Below I have annotated the auth() entry point method for auth route registration in the AuthRouteMethods class:

//from vendor/laravel/ui package
namespace Laravel\Ui;

class AuthRouteMethods
{
    //This is the method that is eventually called starting from the
    //Auth::routes() call in routes/web.php file
    //It first registers the login/logout routes
    //Next it registers the resgiter route. (This can be turned off via options flag)
    //Then in turn calls the resetPassword and confirmPassword methods by default to
    //register routes for those features. (Each of these calls can be turned off via options flag)
    //Finally it calls the emailVerification method only if it is explicitly turned on via options flag
    //to register email verification routes
    public function auth()
    {
        return function ($options = []) {
            // Authentication Routes...
            $this->get('login', 'Auth\LoginController@showLoginForm')->name('login');
            $this->post('login', 'Auth\LoginController@login');
            $this->post('logout', 'Auth\LoginController@logout')->name('logout');

            // Registration Routes...
            if ($options['register'] ?? true) {
                $this->get('register', 'Auth\RegisterController@showRegistrationForm')->name('register');
                $this->post('register', 'Auth\RegisterController@register');
            }

            // Password Reset Routes...
            if ($options['reset'] ?? true) {
                $this->resetPassword();
            }

            // Password Confirmation Routes...
            if ($options['confirm'] ??
                //call confirmPassword to register routes only if Auth\ConfirmPasswordController exists
                class_exists($this->prependGroupNamespace('Auth\ConfirmPasswordController'))) {
                $this->confirmPassword();
            }

            // Email Verification Routes...
            if ($options['verify'] ?? false) {
                $this->emailVerification();
            }
        };
    }

    public function resetPassword()
    {
        return function () {
            $this->get('password/reset', 'Auth\ForgotPasswordController@showLinkRequestForm')->name('password.request');
            $this->post('password/email', 'Auth\ForgotPasswordController@sendResetLinkEmail')->name('password.email');
            $this->get('password/reset/{token}', 'Auth\ResetPasswordController@showResetForm')->name('password.reset');
            $this->post('password/reset', 'Auth\ResetPasswordController@reset')->name('password.update');
        };
    }

    public function confirmPassword()
    {
        return function () {
            $this->get('password/confirm', 'Auth\ConfirmPasswordController@showConfirmForm')->name('password.confirm');
            $this->post('password/confirm', 'Auth\ConfirmPasswordController@confirm');
        };
    }

    public function emailVerification()
    {
        return function () {
            $this->get('email/verify', 'Auth\VerificationController@show')->name('verification.notice');
            $this->get('email/verify/{id}/{hash}', 'Auth\VerificationController@verify')->name('verification.verify');
            $this->post('email/resend', 'Auth\VerificationController@resend')->name('verification.resend');
        };
    }
}

Note: We can copy the routes definitions from these functions and paste them directly into our routes/web.php file to create our own route definitions directly in the routes/web.php file.
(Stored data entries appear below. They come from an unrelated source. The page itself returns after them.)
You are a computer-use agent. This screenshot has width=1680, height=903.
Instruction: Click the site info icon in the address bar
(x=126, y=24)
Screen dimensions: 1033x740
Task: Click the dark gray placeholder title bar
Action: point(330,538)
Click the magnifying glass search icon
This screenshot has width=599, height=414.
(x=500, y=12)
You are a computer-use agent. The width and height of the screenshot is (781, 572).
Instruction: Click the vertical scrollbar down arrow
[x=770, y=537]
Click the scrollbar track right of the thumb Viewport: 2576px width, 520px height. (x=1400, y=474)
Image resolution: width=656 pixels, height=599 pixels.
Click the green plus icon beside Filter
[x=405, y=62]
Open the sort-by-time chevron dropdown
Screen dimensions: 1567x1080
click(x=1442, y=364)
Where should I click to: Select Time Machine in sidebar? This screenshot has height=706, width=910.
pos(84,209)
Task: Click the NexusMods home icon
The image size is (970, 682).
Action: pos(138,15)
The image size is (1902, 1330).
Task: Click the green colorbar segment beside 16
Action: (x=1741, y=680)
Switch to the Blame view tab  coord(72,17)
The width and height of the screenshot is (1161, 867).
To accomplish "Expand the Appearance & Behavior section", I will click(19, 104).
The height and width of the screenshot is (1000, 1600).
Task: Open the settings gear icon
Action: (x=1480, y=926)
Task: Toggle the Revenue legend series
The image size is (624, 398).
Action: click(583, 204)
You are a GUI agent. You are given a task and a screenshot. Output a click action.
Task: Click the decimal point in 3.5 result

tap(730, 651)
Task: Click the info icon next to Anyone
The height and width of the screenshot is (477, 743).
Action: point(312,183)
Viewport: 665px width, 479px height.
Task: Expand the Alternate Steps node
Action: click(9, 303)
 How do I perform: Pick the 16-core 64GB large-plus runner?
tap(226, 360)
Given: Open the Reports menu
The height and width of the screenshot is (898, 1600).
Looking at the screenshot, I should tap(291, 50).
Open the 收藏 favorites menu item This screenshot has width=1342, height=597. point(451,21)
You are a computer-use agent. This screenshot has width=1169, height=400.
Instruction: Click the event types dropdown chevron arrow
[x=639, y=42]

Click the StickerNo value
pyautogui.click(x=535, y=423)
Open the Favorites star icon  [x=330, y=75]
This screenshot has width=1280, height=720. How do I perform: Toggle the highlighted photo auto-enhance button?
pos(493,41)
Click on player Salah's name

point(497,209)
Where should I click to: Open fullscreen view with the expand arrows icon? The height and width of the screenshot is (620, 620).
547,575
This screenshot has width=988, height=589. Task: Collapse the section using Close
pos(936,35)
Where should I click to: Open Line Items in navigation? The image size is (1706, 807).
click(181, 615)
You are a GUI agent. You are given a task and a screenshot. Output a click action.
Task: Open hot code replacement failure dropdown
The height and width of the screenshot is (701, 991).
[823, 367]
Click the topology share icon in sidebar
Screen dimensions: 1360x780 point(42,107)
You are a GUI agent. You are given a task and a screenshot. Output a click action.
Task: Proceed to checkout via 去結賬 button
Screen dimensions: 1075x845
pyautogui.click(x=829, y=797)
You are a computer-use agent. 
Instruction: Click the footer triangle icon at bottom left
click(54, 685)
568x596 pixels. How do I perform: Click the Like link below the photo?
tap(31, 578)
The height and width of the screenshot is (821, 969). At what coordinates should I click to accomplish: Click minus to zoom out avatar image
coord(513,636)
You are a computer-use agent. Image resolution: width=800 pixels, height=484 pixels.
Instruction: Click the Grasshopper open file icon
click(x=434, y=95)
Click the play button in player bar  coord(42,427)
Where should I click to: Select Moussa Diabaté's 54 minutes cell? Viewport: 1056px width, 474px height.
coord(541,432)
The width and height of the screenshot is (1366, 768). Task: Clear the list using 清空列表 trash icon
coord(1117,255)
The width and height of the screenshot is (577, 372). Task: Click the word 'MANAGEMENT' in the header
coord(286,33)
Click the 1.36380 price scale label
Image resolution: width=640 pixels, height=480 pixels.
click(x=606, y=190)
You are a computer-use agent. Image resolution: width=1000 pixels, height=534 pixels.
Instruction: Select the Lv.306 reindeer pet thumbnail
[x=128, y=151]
Then we can remove the Auth::routes() call from the routes/web.php file. This way all our routes will be in our application and not burried deep in the Laravel framework code.

Inspecting the Authentication routs using artisan

We can run the artisan command below to show us the routs that are defined for our application:

php artisan route:list

If we used the --auth flag when we ran the php artisan ui command, the php artisan route:list command will show the route listing below:

+--------+----------+------------------------+------------------+------------------------------------------------------------------------+--------------+
| Domain | Method   | URI                    | Name             | Action                                                                 | Middleware   |
+--------+----------+------------------------+------------------+------------------------------------------------------------------------+--------------+
|        | GET|HEAD | /                      | home.index       | App\Http\Controllers\HomeController@index                              | web          |
|        | GET|HEAD | api/user               |                  | Closure                                                                | api,auth:api |
|        | GET|HEAD | home                   | home.welcome     | App\Http\Controllers\HomeController@welcome                            | web,auth     |
|        | GET|HEAD | login                  | login            | App\Http\Controllers\Auth\LoginController@showLoginForm                | web,guest    |
|        | POST     | login                  |                  | App\Http\Controllers\Auth\LoginController@login                        | web,guest    |
|        | POST     | logout                 | logout           | App\Http\Controllers\Auth\LoginController@logout                       | web          |
|        | GET|HEAD | password/confirm       | password.confirm | App\Http\Controllers\Auth\ConfirmPasswordController@showConfirmForm    | web,auth     |
|        | POST     | password/confirm       |                  | App\Http\Controllers\Auth\ConfirmPasswordController@confirm            | web,auth     |
|        | POST     | password/email         | password.email   | App\Http\Controllers\Auth\ForgotPasswordController@sendResetLinkEmail  | web          |
|        | GET|HEAD | password/reset         | password.request | App\Http\Controllers\Auth\ForgotPasswordController@showLinkRequestForm | web          |
|        | POST     | password/reset         | password.update  | App\Http\Controllers\Auth\ResetPasswordController@reset                | web          |
|        | GET|HEAD | password/reset/{token} | password.reset   | App\Http\Controllers\Auth\ResetPasswordController@showResetForm        | web          |
|        | GET|HEAD | register               | register         | App\Http\Controllers\Auth\RegisterController@showRegistrationForm      | web,guest    |
|        | POST     | register               |                  | App\Http\Controllers\Auth\RegisterController@register                  | web,guest    |
+--------+----------+------------------------+------------------+------------------------------------------------------------------------+--------------+

As you can see the authentication routes are listed.

Laravel UI package

The Routes registration methods in the AuthRouteMethods class from the installed Laravel\Ui package are mixed into Illuminate\Routing\Router class by the boot method of the UiServiceProvider class of theLaravel\Ui package.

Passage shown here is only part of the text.